* **WHAT NEEDS TO BE DONE**
Quote the listing below word for word, keeping every line in its original order.

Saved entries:
━━━━━━━━━━━━━━━━━━━━
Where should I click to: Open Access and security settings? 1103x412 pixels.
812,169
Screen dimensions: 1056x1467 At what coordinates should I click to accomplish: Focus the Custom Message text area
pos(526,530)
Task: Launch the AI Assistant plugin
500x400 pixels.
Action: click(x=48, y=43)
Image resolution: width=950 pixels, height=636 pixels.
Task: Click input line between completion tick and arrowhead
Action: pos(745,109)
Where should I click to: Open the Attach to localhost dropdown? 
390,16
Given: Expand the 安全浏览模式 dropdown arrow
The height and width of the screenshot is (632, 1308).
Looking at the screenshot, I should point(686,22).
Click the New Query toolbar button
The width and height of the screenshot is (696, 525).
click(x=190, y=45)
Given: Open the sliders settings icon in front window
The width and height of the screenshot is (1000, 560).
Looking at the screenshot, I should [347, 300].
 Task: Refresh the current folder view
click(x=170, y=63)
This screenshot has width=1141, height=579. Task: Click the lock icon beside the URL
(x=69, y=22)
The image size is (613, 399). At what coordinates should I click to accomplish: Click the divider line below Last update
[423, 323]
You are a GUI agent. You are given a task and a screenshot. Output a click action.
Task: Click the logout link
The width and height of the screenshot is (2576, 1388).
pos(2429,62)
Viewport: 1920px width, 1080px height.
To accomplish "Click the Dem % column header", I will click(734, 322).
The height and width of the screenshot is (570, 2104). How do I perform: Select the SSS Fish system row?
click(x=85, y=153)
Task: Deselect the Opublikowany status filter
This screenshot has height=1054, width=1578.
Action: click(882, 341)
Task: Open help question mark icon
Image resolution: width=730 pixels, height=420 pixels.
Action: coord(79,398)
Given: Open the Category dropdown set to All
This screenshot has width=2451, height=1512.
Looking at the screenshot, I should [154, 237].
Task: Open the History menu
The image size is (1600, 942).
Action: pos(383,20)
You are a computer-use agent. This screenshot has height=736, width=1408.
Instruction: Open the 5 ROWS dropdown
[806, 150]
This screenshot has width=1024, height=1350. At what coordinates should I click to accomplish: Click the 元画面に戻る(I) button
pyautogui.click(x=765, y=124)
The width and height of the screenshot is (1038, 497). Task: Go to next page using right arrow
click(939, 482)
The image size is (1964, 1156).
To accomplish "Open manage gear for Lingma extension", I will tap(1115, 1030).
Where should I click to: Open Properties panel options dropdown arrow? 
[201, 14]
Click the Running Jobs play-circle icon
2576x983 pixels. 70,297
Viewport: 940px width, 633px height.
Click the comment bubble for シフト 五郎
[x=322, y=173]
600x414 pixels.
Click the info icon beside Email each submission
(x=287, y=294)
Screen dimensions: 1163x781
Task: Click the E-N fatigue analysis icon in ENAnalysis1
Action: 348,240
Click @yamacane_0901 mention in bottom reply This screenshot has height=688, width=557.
━━━━━━━━━━━━━━━━━━━━
* **SOLUTION TO THE PROBLEM**
Where should I click to: Open Access and security settings? 1103x412 pixels.
812,169
Screen dimensions: 1056x1467 At what coordinates should I click to accomplish: Focus the Custom Message text area
pos(526,530)
Task: Launch the AI Assistant plugin
500x400 pixels.
Action: click(x=48, y=43)
Image resolution: width=950 pixels, height=636 pixels.
Task: Click input line between completion tick and arrowhead
Action: pos(745,109)
Where should I click to: Open the Attach to localhost dropdown? 
390,16
Given: Expand the 安全浏览模式 dropdown arrow
The height and width of the screenshot is (632, 1308).
Looking at the screenshot, I should point(686,22).
Click the New Query toolbar button
The width and height of the screenshot is (696, 525).
click(x=190, y=45)
Given: Open the sliders settings icon in front window
The width and height of the screenshot is (1000, 560).
Looking at the screenshot, I should [347, 300].
 Task: Refresh the current folder view
click(x=170, y=63)
This screenshot has width=1141, height=579. Task: Click the lock icon beside the URL
(x=69, y=22)
The image size is (613, 399). At what coordinates should I click to accomplish: Click the divider line below Last update
[423, 323]
You are a GUI agent. You are given a task and a screenshot. Output a click action.
Task: Click the logout link
The width and height of the screenshot is (2576, 1388).
pos(2429,62)
Viewport: 1920px width, 1080px height.
To accomplish "Click the Dem % column header", I will click(734, 322).
The height and width of the screenshot is (570, 2104). How do I perform: Select the SSS Fish system row?
click(x=85, y=153)
Task: Deselect the Opublikowany status filter
This screenshot has height=1054, width=1578.
Action: click(882, 341)
Task: Open help question mark icon
Image resolution: width=730 pixels, height=420 pixels.
Action: coord(79,398)
Given: Open the Category dropdown set to All
This screenshot has width=2451, height=1512.
Looking at the screenshot, I should [154, 237].
Task: Open the History menu
The image size is (1600, 942).
Action: pos(383,20)
You are a computer-use agent. This screenshot has height=736, width=1408.
Instruction: Open the 5 ROWS dropdown
[806, 150]
This screenshot has width=1024, height=1350. At what coordinates should I click to accomplish: Click the 元画面に戻る(I) button
pyautogui.click(x=765, y=124)
The width and height of the screenshot is (1038, 497). Task: Go to next page using right arrow
click(939, 482)
The image size is (1964, 1156).
To accomplish "Open manage gear for Lingma extension", I will tap(1115, 1030).
Where should I click to: Open Properties panel options dropdown arrow? 
[201, 14]
Click the Running Jobs play-circle icon
2576x983 pixels. 70,297
Viewport: 940px width, 633px height.
Click the comment bubble for シフト 五郎
[x=322, y=173]
600x414 pixels.
Click the info icon beside Email each submission
(x=287, y=294)
Screen dimensions: 1163x781
Task: Click the E-N fatigue analysis icon in ENAnalysis1
Action: 348,240
Click @yamacane_0901 mention in bottom reply This screenshot has height=688, width=557.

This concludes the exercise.